§ Aufgaben
**a.** Nenne alle Wörter mit Bindestrich, die im Text über die Taxifahrt und den Frühlingsanfang vorkommen.
**b.** Schreib den Text über die Taxifahrt und den Frühlingsanfang nach seinem letzten Satz weiter.

§ Ausgangstext
Sonntag, 20. März 2016

Frühling und andere Integrationsformen

In der schönen, neuen App-Welt, kennt der Smartphone-Besteller den Taxifahrer, der ihn gleich abholt mit Namen und kann verfolgen, wie weit er noch entfernt ist. Heute Nacht war es einer mit türkischem Namen, bei dem ich mit meinen rudimentären Sprachkenntnissen in seiner Muttersprache punkten wollte. Was meine Frau mit dem Kommentar begleitete, er solle doch nicht auf den alten Angeber hören.

Darauf fragte ich ihn gleich: "Was heißt denn Angeber auf Türkisch?"
Er:"Keine Ahnung. Ich bin in Deutschland geboren und spreche es nur noch manchmal bei meinen Eltern."

Dank Google konnte ich ihm aushelfen: palavraci.

Wir waren gut drauf. Mein Schwager hatte seinen Siebzigsten gefeiert, und wir hatten so viel Spaß beim Austausch der Kranken-Berichte, dass wir glatt vergessen haben, das Licht für eine Stunde auszuschalten, um an der Weltweiten Strom-Spar-Aktion teilzunehmen. - Kerzen genug wären ja entzündet gewesen...

Derart angeheitert haben wir auch den Frühlingsanfang verpasst, der uns mit eisigem Wind nach dem Aussteigen empfing. Gut, dass in solchen Momenten Verlass auf unsere urbane Fauna ist. Die Amsel von ihrem Stammplatz auf dem Balkon über uns jedenfalls tat die ganze Nacht dann lautstark ihr Bestes. um uns daran zu erinnern. Gegen Morgengrauen stimmten dann auch noch die Zilpzalps ein, die bereits im Winkel des Regenrinnen-Fallrohrs nisten.

§ Datensätze
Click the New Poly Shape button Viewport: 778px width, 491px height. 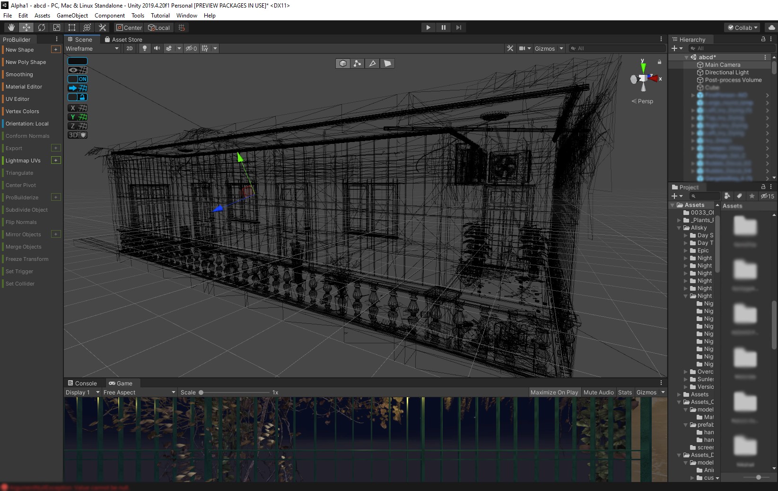tap(26, 62)
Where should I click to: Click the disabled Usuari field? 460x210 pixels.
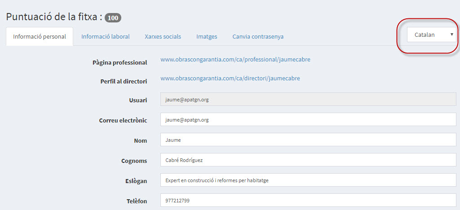point(308,100)
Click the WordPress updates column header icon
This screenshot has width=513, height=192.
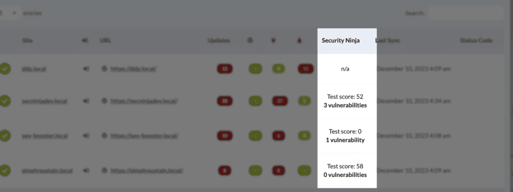pyautogui.click(x=250, y=41)
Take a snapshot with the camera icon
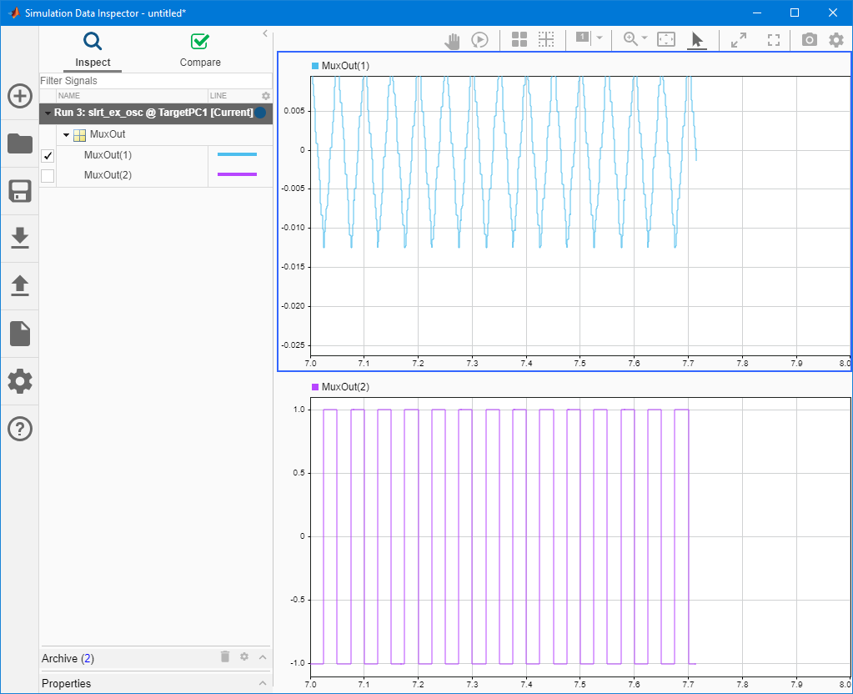The image size is (853, 694). (808, 39)
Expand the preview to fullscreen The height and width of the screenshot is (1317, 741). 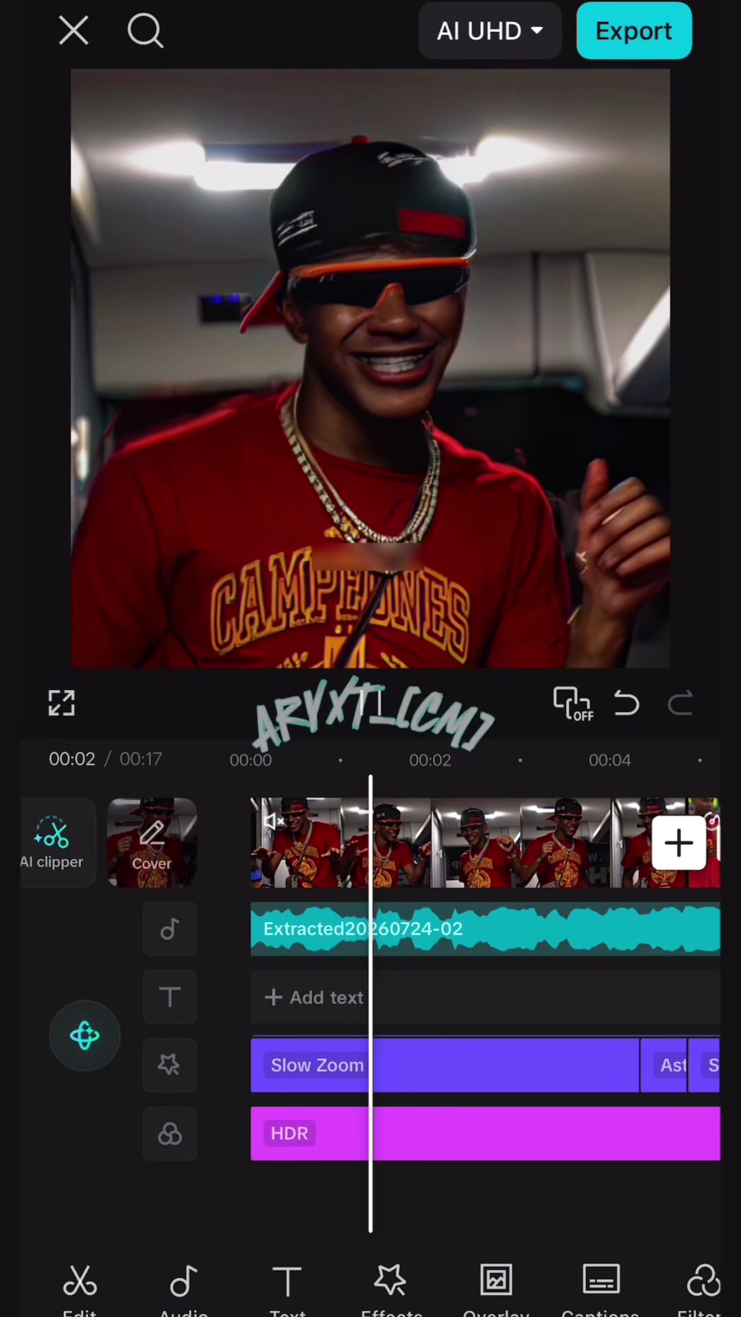[x=62, y=703]
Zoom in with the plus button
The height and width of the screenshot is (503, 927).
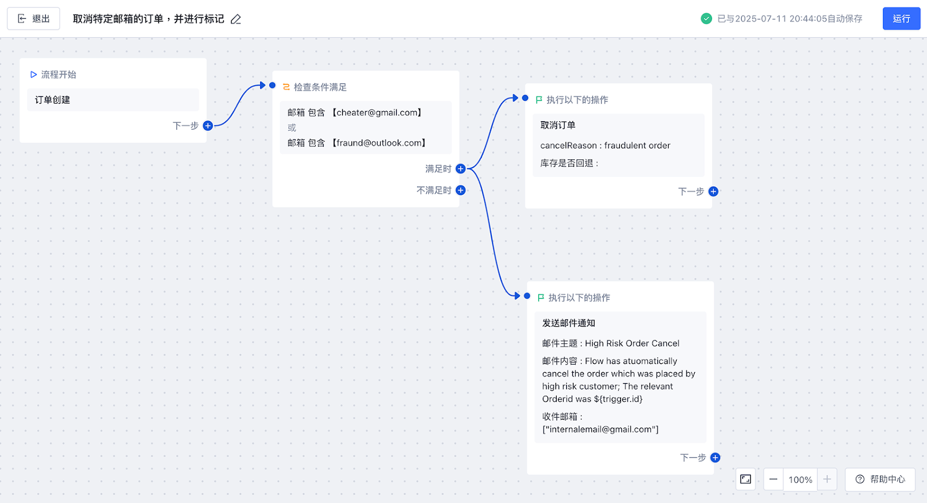click(x=827, y=479)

§ Antworten
**a.** App-Welt, Smartphone-Besteller, Kranken-Berichte, Strom-Spar-Aktion, Regenrinnen-Fallrohrs

**b.**
Als ich aufstand, konnte ich einen Elstern-Konvent auf der Fernseh-Antenne des schmucken Gründerzeit-Hauses gegenüber beobachten. Die urbanen Elstern treffen sich noch vor der Brutzeit zum Gruppen-Schäckern, bevor sie sich in die Separees ihrer Nester zurückziehen. Was es so wichtig zu schäckern gab, konnte ich nicht verstehen. Mein Elsterisch ist noch schlechter als mein Türkisch. Jedenfalls trennten sie sich nach einigem Geflatter und Positions-Wechseln und flogen paarweise in verschiedenen Richtungen von dannen.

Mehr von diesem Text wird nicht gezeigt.